## begin Records supplied
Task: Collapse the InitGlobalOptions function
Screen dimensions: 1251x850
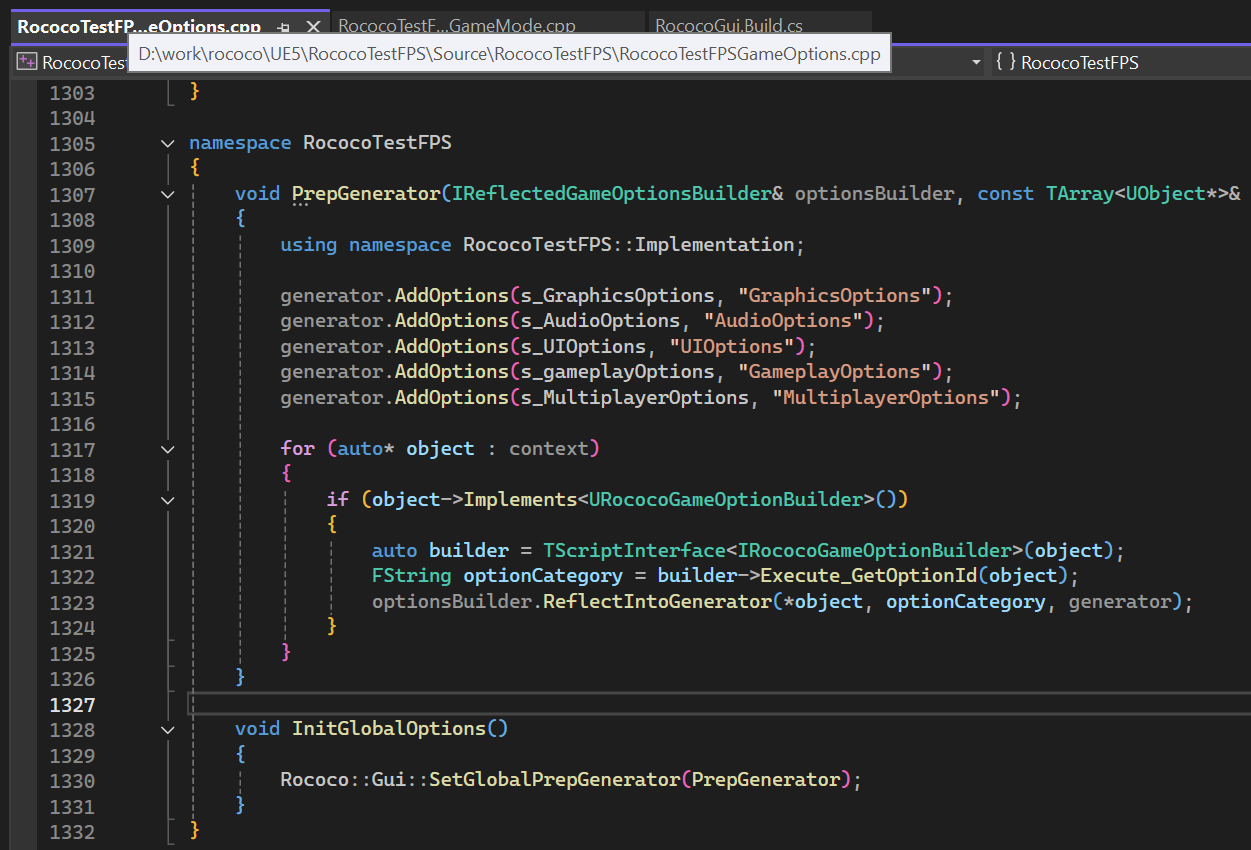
## end Records supplied
## begin Records supplied
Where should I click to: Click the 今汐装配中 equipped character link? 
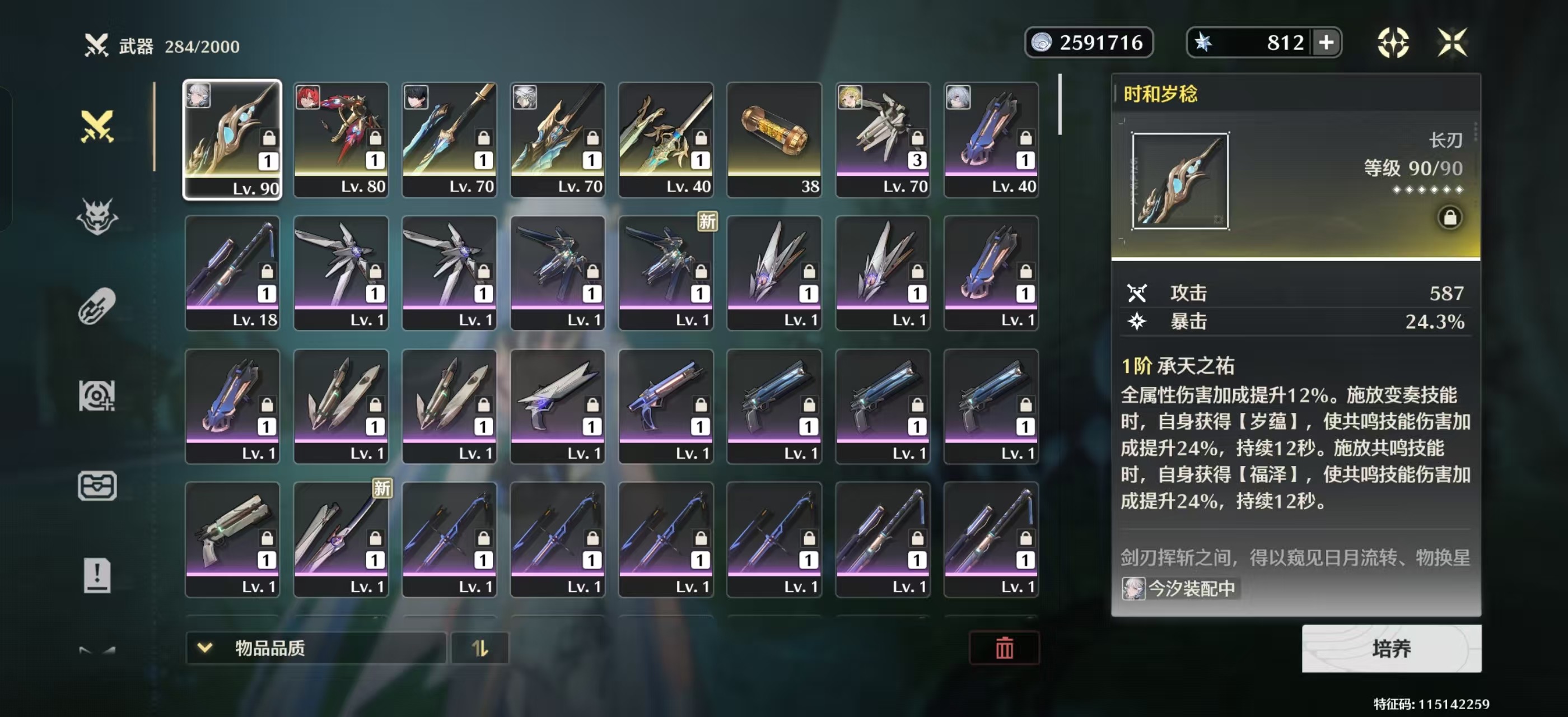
## end Records supplied
## begin Records supplied
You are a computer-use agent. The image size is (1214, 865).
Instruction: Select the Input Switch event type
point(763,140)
## end Records supplied
* Task instructions *
Rewrite the lines as a Markdown table with the columns Row and Line, starting with the line containing "Task: Collapse the InitGlobalOptions function" and going on through the line containing "Screen dimensions: 1251x850". Leave out any blank lines.

* Task output *
| Row | Line |
|---|---|
| 1 | Task: Collapse the InitGlobalOptions function |
| 2 | Screen dimensions: 1251x850 |